February 9, 2016
Jupiter, FL - A lawsuit filed by the U.S. Department of Justice accuses Jack Nicklaus' and his Palm Beach County golf course The Bear's Club, of filling in the above amount of allotted wetlands to make more room for tees and fairways.
In October the DOJ filed the lawsuit and in it the Feds claim the course builders filled in a environmentally sensitive near what is now the 15th hole.
Lawyers for the club have filed a motion to dismiss the case, claiming the project had the State of Florida's approval to make changes on the property and had agreed to protect wetlands elsewhere on the property and pay $140,000 as compensation.
Attorneys for The Bear's Club claim the changes made during the construction of the course were minor and claim the suit has little, if any solid ground to stand on.
Founded by Jack and Barbara Nicklaus, The Bear's Club originally opened up back in 1999 and was considered at that time one of Jack's better designs.

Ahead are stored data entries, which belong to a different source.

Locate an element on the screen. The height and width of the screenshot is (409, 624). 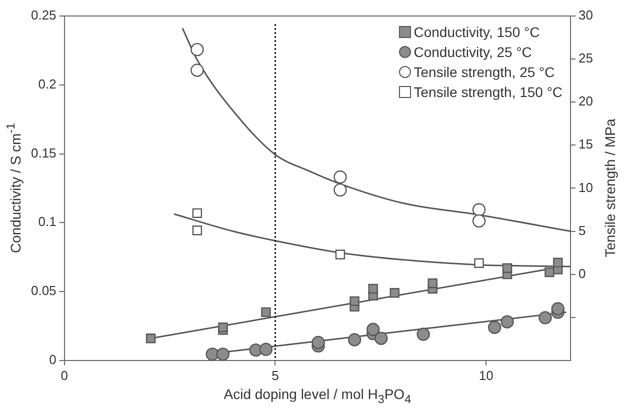
y-tick-label: 0.05 is located at coordinates (43, 290).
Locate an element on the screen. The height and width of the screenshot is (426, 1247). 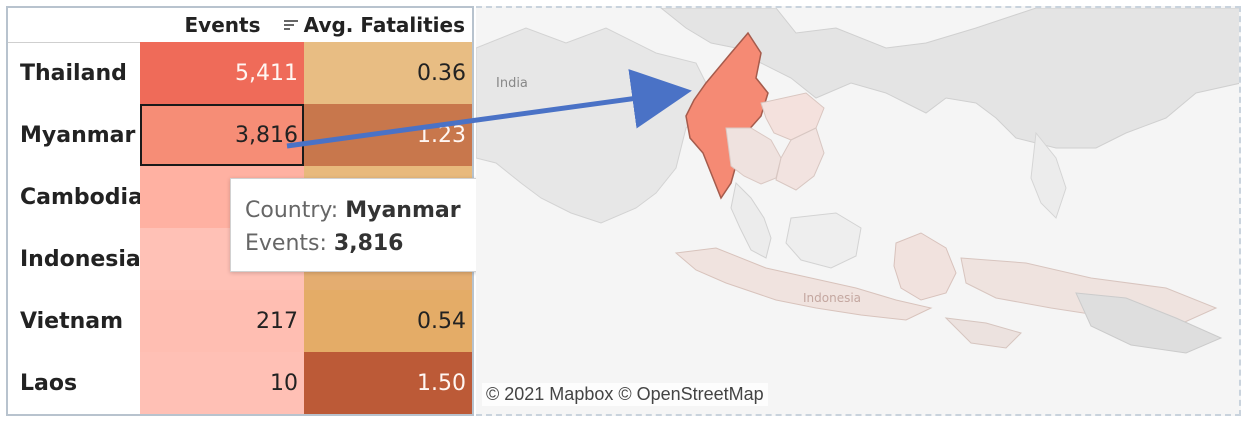
country-tooltip: Country: Myanmar Events: 3,816 is located at coordinates (355, 225).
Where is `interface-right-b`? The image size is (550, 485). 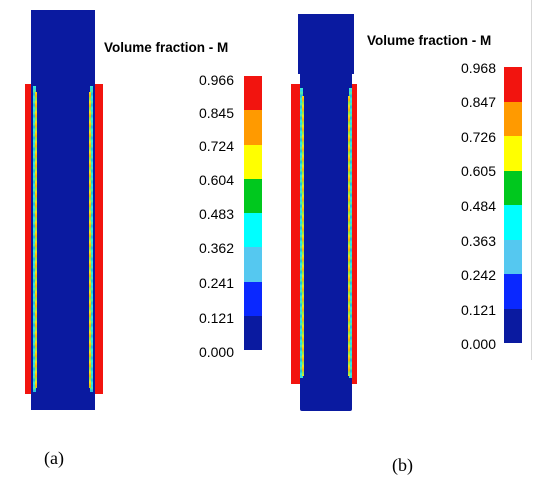 interface-right-b is located at coordinates (350, 233).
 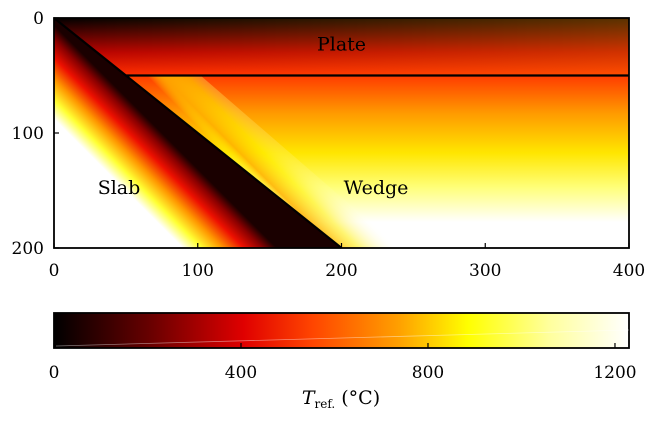 I want to click on x-axis: 0 100 200 300 400, so click(x=347, y=262).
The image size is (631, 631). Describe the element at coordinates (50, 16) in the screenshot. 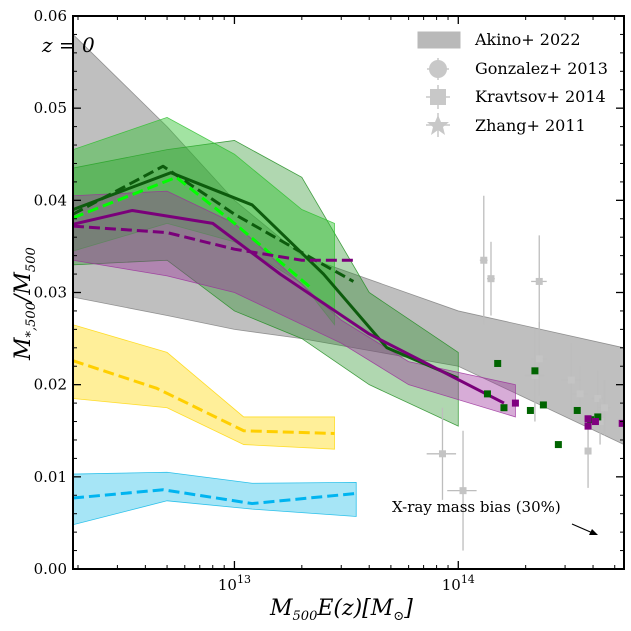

The 300-plus acre golf club is located north part of Palm Beach County and granted approval by the federal government to fill in roughly 17 acres of wetlands during the construction process.
However, according to the lawsuit federal officials argue that almost an acre of additional wetlands was filled in by the developers without approval by the federal government, which violates the Clean Water Act.
The area in question allowed for expansion of a fairway and the relocation of a tee box.
Apparently, it wasn't until 2010 that the federal government learned about the additional wetlands that was filled in, but failed to act on until now, with the statute of limitations due to expire.
According to the papers filed in the motion to dismiss the land involved was under state jurisdiction and the work in questioned was authorized by a Florida state agency.
For its part, federal officials argue any work involving wetlands requires the approval of the Army Corps of Engineers something The Bear's Club never sought, nor received. In its filing last week the U.S. Government maintains that the property filled-in land was supposed to remain within its natural state.
While the chances of returning the land in question back to its original state is slim, any ruling in favor of the government could force the developers to pay monetary damages and force the club to create additional wetland areas within the property.